La prière m'a donné un grand amour de soi, attesté par la possibilité de chérir mon physique jusqu’en son âge. Cet amour de soi me fait forte en ma fragilité. La Bible m'est devenue un second inconscient, efficace. J'entends le « Là-bas ! » abrahamique. Le chant des dogmes me permet d'interpréter ma vie. Rites et liturgies m'ont fourni les repères voire les clefs.

Plus de 4 000 élèves en ma carrière m'ont magnifiquement formée. L'hôpital m'a libérée de bien des peurs, y compris celle du ridicule, m'initiant à merveille. Les mourants m'ont définitivement emmenée hors des convenances.

Mon avenir est derrière moi. Il est déposé. J’ai dans le passé échoué, ce n’est plus à faire. Magnifique soulagement ! La Vie m’a donné une réussite autre, que j’aime et qui finalement correspond tout à fait à ce que je voulais.

Il n’y a rien dans mon existence que je veuille encore faire, que j’estime encore avoir à faire avant de mourir. Tout a été dit et fait. Mon existence n’a plus besoin de durer. Elle peut s’arrêter à la seconde. Tout est bien, tout a tourné en bien, finalement. J’ai donc l’esprit libre.
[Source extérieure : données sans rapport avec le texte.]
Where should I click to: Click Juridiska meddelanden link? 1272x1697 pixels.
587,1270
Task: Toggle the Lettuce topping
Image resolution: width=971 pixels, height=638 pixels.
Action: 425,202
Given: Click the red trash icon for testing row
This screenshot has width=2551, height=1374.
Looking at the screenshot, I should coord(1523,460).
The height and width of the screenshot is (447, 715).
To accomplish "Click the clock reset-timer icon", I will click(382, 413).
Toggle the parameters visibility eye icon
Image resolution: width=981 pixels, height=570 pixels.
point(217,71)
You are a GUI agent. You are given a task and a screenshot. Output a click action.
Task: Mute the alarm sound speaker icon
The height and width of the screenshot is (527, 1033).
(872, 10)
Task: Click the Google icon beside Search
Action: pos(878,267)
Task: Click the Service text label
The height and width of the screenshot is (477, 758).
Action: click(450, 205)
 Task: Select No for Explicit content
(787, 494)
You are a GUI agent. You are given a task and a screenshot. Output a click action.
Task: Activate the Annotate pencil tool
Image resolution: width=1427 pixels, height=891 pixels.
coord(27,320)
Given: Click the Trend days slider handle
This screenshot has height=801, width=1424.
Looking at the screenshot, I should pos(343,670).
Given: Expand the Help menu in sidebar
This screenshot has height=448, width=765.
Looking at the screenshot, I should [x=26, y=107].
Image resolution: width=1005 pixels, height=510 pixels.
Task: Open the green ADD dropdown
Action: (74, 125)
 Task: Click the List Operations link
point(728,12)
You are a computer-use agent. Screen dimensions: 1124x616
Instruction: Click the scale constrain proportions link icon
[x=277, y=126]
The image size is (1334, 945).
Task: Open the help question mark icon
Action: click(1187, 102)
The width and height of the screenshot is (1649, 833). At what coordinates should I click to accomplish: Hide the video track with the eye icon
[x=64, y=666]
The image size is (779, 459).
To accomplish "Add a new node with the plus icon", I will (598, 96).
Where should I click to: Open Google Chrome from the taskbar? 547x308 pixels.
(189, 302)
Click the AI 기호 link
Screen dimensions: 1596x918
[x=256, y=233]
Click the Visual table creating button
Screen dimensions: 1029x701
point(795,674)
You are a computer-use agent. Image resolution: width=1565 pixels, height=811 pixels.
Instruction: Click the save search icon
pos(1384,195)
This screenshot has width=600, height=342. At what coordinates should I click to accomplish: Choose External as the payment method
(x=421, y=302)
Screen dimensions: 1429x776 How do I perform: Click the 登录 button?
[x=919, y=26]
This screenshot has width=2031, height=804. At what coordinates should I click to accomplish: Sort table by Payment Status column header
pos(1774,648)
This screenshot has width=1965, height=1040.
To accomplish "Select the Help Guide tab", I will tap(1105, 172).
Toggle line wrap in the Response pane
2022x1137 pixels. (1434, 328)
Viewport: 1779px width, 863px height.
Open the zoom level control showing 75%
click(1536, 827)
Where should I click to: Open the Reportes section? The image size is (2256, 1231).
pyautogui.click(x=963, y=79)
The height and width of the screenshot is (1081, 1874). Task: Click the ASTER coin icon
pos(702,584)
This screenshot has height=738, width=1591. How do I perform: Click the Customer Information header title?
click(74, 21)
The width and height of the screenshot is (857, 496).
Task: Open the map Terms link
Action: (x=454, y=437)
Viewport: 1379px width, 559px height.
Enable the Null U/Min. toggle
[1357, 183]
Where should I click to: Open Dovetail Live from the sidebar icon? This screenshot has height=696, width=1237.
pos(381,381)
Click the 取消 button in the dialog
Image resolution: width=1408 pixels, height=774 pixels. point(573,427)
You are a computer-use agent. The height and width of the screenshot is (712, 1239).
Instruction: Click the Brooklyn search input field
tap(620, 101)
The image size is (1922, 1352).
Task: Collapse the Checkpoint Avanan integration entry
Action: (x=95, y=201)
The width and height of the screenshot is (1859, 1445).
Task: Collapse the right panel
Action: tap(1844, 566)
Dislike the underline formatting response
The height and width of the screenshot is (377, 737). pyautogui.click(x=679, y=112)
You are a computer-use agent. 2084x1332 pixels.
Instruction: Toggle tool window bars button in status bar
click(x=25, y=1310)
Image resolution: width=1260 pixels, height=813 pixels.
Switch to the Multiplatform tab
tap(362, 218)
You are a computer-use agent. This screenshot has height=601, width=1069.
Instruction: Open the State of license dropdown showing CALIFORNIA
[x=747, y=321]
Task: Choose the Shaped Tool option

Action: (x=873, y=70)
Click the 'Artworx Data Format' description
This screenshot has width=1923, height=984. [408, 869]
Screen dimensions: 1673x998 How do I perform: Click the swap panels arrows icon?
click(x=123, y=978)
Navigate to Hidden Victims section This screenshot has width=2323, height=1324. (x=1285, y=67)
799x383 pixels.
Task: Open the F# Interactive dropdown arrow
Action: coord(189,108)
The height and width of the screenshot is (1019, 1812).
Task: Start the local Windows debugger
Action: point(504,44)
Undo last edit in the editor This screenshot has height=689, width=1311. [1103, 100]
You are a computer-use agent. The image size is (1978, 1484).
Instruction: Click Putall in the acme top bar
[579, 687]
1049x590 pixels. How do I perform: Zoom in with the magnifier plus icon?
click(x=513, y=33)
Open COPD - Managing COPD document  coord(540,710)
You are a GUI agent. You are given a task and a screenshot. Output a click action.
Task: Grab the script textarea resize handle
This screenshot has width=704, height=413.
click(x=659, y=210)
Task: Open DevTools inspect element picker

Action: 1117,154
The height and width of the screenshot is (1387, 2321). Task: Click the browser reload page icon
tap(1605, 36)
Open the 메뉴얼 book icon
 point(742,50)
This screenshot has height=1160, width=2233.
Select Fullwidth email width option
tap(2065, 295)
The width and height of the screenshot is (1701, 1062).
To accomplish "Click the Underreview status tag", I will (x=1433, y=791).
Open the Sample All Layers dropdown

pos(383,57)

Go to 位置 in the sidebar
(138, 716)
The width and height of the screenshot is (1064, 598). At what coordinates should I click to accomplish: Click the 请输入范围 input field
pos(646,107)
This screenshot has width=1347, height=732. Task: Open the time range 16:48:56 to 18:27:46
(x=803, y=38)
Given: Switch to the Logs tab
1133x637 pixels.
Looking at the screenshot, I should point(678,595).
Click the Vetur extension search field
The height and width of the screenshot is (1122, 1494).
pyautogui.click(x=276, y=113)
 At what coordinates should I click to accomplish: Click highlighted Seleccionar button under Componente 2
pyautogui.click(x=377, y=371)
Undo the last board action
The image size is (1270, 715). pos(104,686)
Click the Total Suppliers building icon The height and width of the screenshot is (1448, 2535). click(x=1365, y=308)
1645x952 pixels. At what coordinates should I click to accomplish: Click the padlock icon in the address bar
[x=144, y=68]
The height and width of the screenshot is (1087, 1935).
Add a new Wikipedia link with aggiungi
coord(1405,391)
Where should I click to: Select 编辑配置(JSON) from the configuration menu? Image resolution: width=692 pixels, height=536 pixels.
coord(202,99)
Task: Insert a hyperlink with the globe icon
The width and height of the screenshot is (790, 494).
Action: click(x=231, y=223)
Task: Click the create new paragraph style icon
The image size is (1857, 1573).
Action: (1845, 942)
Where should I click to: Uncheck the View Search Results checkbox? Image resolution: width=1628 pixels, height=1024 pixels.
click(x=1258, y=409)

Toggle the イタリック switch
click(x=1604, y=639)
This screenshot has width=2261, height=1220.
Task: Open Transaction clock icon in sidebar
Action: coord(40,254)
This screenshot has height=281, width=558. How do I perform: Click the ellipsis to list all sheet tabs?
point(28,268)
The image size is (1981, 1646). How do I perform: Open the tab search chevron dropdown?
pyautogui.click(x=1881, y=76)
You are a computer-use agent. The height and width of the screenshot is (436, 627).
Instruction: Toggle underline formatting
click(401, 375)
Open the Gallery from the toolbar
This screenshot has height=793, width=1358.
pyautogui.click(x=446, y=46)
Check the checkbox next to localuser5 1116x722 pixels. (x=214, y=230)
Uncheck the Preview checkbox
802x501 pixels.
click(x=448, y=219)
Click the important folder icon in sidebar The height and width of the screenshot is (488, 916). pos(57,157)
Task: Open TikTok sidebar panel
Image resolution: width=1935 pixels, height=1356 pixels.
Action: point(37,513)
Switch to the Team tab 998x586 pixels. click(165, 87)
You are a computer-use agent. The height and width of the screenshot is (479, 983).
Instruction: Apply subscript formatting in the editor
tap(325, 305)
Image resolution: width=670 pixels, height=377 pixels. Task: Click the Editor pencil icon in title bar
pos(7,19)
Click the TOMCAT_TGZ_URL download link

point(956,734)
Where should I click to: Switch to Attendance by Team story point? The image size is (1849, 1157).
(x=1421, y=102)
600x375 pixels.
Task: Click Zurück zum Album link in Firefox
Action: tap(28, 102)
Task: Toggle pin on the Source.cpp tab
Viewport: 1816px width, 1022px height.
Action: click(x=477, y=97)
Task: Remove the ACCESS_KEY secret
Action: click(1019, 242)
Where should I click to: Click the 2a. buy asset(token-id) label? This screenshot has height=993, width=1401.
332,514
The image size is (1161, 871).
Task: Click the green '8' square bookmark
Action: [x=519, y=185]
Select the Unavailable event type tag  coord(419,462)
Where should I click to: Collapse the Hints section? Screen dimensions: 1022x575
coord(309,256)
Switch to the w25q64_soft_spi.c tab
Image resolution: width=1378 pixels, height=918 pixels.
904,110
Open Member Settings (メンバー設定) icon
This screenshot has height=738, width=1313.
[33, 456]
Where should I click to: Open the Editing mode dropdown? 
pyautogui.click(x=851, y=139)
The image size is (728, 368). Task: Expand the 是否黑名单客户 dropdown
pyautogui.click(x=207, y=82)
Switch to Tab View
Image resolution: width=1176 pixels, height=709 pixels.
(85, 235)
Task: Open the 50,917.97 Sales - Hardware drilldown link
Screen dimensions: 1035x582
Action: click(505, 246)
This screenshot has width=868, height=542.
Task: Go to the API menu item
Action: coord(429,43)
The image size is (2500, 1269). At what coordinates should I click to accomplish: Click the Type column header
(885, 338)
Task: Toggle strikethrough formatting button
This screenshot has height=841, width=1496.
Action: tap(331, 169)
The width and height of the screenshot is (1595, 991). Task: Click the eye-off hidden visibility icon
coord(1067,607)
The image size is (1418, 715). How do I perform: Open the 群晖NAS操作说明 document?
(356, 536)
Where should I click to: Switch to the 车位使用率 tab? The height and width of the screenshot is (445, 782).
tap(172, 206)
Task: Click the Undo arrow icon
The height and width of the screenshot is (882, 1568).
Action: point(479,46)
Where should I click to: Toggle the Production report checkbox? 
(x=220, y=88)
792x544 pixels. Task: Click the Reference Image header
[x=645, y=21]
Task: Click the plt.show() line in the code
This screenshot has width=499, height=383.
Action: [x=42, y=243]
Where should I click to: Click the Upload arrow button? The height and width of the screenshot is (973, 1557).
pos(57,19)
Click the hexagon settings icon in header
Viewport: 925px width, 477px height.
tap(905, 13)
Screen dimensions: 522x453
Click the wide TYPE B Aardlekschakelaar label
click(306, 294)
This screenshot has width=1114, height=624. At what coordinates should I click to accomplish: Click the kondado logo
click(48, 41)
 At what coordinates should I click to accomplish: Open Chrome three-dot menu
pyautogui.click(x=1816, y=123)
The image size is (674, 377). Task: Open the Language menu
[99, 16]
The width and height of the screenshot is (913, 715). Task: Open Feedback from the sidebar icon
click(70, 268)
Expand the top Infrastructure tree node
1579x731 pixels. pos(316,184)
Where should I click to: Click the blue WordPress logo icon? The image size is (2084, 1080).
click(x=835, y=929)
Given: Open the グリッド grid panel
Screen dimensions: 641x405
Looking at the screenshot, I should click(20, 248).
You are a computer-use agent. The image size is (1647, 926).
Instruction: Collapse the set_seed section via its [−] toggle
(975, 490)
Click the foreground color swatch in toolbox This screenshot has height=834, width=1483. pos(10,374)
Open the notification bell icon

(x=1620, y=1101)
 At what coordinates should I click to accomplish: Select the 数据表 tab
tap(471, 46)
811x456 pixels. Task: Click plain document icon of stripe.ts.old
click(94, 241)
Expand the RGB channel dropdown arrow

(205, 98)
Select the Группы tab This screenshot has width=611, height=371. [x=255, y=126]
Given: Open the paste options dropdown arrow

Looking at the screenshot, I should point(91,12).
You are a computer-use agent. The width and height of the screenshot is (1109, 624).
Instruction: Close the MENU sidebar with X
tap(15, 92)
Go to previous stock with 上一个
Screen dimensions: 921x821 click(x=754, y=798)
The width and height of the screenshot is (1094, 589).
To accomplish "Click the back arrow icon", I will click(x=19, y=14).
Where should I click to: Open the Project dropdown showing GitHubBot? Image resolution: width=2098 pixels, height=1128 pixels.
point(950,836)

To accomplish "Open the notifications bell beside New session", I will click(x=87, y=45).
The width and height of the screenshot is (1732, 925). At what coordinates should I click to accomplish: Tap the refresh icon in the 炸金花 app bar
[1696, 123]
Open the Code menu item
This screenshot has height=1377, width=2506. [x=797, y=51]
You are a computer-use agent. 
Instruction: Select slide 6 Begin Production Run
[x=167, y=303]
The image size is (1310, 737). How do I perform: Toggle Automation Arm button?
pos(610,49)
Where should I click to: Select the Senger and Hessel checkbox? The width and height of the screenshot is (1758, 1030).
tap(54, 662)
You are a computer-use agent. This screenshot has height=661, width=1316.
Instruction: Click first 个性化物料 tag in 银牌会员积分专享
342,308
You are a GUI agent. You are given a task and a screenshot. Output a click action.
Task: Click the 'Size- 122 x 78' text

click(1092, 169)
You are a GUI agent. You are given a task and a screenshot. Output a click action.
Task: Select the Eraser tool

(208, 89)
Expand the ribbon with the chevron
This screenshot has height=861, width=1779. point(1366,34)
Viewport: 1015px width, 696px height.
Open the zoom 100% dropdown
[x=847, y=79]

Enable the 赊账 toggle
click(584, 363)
Une grande paix est en moi quant aux figures dangereuses de mon passé. Il y a même une sorte de sympathie à l’égard de ceux qui ont fait mal parce que je vois bien qu’ils ont fait comme ils ont pu, empêtrés qu’ils étaient à ce moment-là dans leur propre histoire, difficile. Quant à ceux qui aujourd’hui me mésestiment, j’ose penser qu’ils me méconnaissent et que peu importe que je sois reconnue ou non, que j’aie raison contre eux ou non. Le fait d’ainsi n’en vouloir à personne me fait légère comme bulle de savon.

Me délester psychiquement me permet l’élimination bien concrète, systématique, du superflu matériel. Une fois par an, je trie et nettoie un tiroir, une armoire, une étagère après l’autre. Pas loin maintenant de ma retraite, je me sépare de bien des livres, supprime mes écrits édités et les notes de mes conférences, remets les grandes nappes que j’ai brodées à des mères qui fondent famille, commence à donner mes bijoux aux fillettes et aux femmes plus jeunes que moi.

Tout cela me fait plein de place dans le cœur pour les souvenirs qui ne défleurissent pas, pour le présent qui vient m’étonner, pour l’avenir qui me demande de l’aimer le moment venu. A moi de prendre le temps pour savourer cela, qui est le voyage même !

Pour mes proches, c’est déconcertant, voire douloureux. Je n’emporte rien quand je quitte un lieu ou quelqu’un, je ne garde rien que ce qui m’est vraiment nécessaire dans un art du peu consommé, je fais partir plus loin. Les cadeaux ne sont donc plus possibles, hormis, hors de prix, le sourire, le regard bienveillant, du temps, une écoute sans peur et donc sans jugement, la parole bien personnelle venue du fond de soi, le fait d’être juste là, avec son manque sans pour autant ni s’en excuser ni s’en prévaloir.